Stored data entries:

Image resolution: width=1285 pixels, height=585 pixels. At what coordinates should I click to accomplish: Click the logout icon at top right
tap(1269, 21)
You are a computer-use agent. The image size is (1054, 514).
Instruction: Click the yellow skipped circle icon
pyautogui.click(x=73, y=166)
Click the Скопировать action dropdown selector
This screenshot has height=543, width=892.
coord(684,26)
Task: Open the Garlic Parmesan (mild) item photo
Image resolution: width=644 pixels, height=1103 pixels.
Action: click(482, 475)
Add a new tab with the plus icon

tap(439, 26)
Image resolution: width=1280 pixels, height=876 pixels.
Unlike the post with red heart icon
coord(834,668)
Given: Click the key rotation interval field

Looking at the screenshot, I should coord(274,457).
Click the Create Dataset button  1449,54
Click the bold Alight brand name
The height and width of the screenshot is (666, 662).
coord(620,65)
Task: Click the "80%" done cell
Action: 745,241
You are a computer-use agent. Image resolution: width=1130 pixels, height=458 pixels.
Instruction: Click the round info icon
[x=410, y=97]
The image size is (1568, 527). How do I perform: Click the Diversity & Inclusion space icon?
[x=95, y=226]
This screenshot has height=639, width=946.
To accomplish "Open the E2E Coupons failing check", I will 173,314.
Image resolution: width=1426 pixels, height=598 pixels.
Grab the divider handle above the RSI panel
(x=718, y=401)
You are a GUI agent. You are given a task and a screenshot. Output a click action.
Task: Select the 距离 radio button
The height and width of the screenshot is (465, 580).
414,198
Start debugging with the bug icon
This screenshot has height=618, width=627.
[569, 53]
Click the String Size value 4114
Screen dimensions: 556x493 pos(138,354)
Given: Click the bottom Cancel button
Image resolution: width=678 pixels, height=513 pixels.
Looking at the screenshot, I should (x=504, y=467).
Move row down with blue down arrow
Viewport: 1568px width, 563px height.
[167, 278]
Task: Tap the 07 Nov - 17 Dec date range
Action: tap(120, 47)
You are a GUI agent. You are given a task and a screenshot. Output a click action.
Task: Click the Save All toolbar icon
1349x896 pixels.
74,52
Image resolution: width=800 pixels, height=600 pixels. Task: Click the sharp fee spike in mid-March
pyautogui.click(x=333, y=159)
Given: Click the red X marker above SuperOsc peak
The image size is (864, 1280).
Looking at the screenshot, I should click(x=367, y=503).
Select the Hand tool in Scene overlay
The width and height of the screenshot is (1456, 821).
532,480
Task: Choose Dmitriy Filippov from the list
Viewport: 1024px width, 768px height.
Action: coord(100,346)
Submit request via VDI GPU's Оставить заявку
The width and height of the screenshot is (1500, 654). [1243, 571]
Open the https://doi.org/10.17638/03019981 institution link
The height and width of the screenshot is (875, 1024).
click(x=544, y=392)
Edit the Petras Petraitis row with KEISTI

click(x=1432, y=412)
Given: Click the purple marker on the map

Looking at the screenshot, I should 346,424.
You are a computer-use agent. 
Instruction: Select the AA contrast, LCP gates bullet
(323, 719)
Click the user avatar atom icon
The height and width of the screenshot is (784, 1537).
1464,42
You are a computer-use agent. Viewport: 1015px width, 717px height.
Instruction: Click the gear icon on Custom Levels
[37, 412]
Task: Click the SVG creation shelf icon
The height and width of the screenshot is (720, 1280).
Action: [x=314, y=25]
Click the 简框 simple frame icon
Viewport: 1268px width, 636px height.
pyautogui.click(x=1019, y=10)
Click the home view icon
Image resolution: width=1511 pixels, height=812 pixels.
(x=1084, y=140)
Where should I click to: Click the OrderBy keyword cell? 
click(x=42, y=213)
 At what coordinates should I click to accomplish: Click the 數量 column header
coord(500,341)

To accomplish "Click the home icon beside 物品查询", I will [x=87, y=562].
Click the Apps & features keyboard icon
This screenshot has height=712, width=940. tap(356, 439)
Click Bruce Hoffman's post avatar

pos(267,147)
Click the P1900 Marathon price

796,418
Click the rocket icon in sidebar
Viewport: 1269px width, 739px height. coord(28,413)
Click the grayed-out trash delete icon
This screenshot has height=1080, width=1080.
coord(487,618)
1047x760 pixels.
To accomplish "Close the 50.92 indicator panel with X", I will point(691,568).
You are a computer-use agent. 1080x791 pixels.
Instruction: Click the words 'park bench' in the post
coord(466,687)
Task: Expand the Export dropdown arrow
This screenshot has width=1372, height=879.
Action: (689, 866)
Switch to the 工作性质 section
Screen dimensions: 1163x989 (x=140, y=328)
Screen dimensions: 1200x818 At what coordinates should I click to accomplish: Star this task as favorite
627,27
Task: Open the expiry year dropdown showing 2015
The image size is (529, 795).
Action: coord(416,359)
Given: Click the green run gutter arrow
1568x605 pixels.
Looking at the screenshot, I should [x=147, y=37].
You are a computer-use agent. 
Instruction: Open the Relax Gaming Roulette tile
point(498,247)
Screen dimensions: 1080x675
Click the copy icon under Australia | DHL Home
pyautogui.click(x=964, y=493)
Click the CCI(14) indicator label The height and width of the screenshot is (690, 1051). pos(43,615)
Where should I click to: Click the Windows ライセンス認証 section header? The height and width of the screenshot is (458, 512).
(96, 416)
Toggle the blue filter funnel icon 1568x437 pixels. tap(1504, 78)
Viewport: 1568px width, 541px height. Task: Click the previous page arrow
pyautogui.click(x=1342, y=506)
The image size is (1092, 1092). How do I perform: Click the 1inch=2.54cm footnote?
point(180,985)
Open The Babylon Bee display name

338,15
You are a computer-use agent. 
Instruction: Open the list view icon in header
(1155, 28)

TASK INSTRUCTIONS: Only lines that hold the string "will" belong in the answer, so copy every one of them from the records.

EXERCISE SOLUTION:
To accomplish "Open the E2E Coupons failing check", I will 173,314.
To accomplish "Click the home icon beside 物品查询", I will [x=87, y=562].
To accomplish "Close the 50.92 indicator panel with X", I will point(691,568).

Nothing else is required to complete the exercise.